[EXTRACTED INFORMATION Boundary: Start]
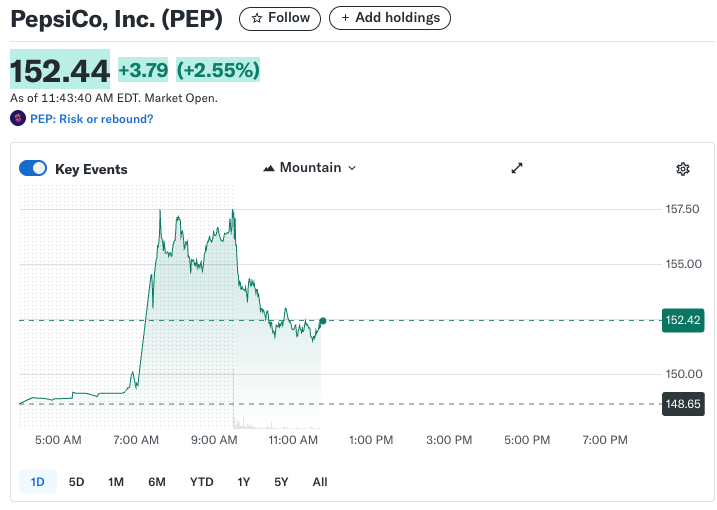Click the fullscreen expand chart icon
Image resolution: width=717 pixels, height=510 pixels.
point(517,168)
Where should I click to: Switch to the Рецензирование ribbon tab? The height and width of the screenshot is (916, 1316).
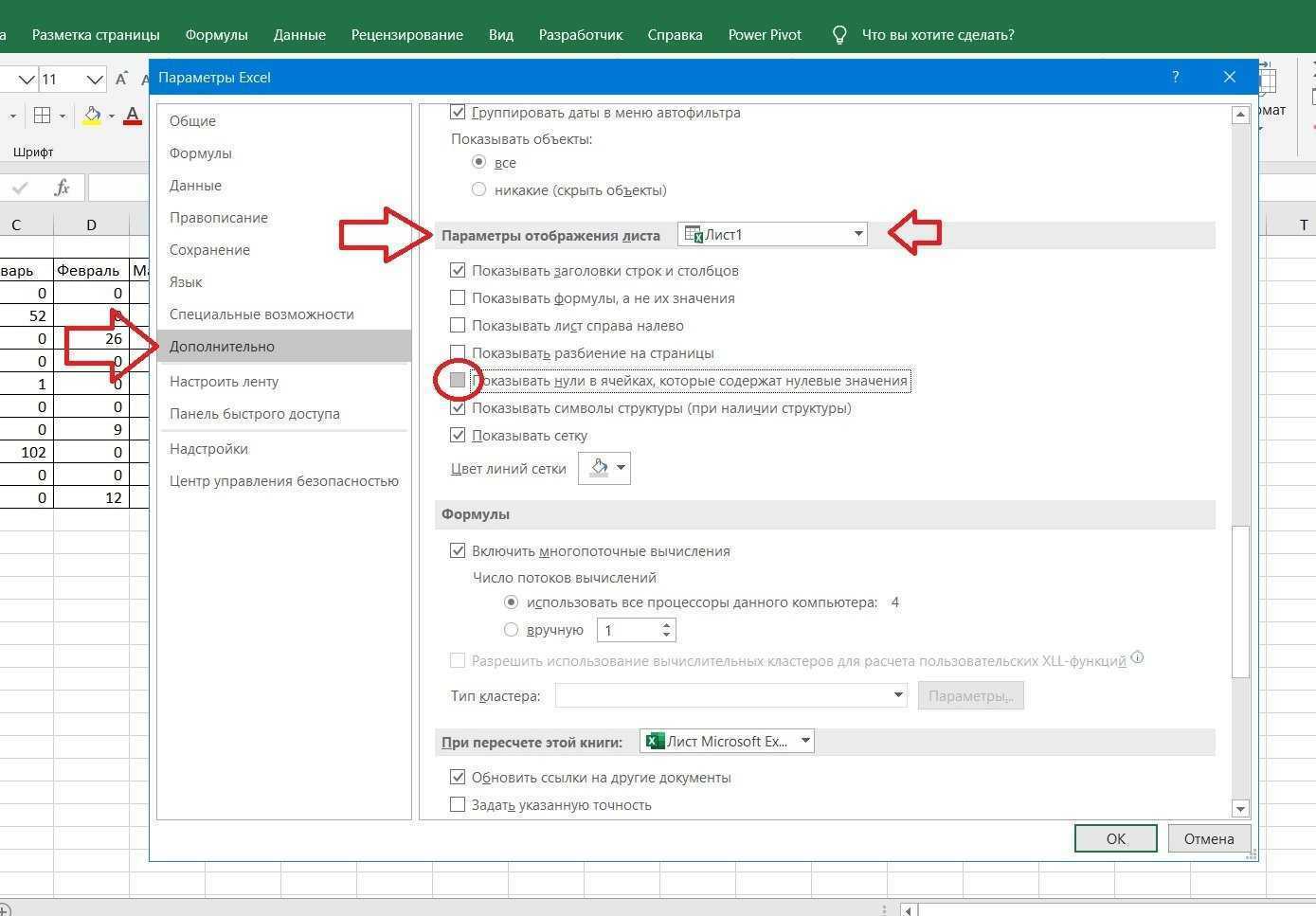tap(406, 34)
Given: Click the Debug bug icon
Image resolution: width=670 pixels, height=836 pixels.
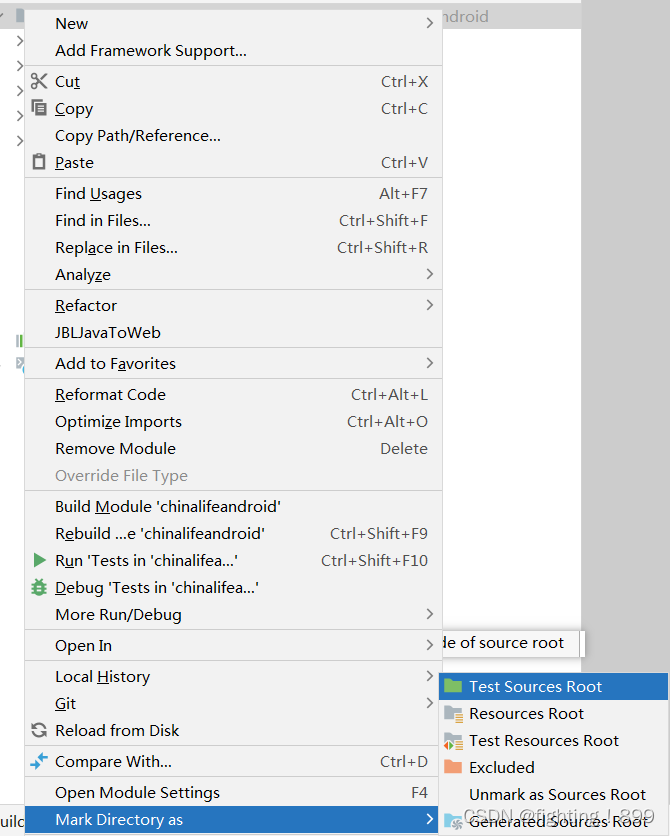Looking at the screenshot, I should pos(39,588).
[EXTRACTED INFORMATION Boundary: End]
Everything from the line containing "Where should I" to the last line of the listing above is to be written out exactly, except the pictures, and nothing else.

Where should I click to: Switch to the Рецензирование ribbon tab? The height and width of the screenshot is (916, 1316).
tap(406, 34)
Given: Click the Debug bug icon
Image resolution: width=670 pixels, height=836 pixels.
Looking at the screenshot, I should pos(39,588).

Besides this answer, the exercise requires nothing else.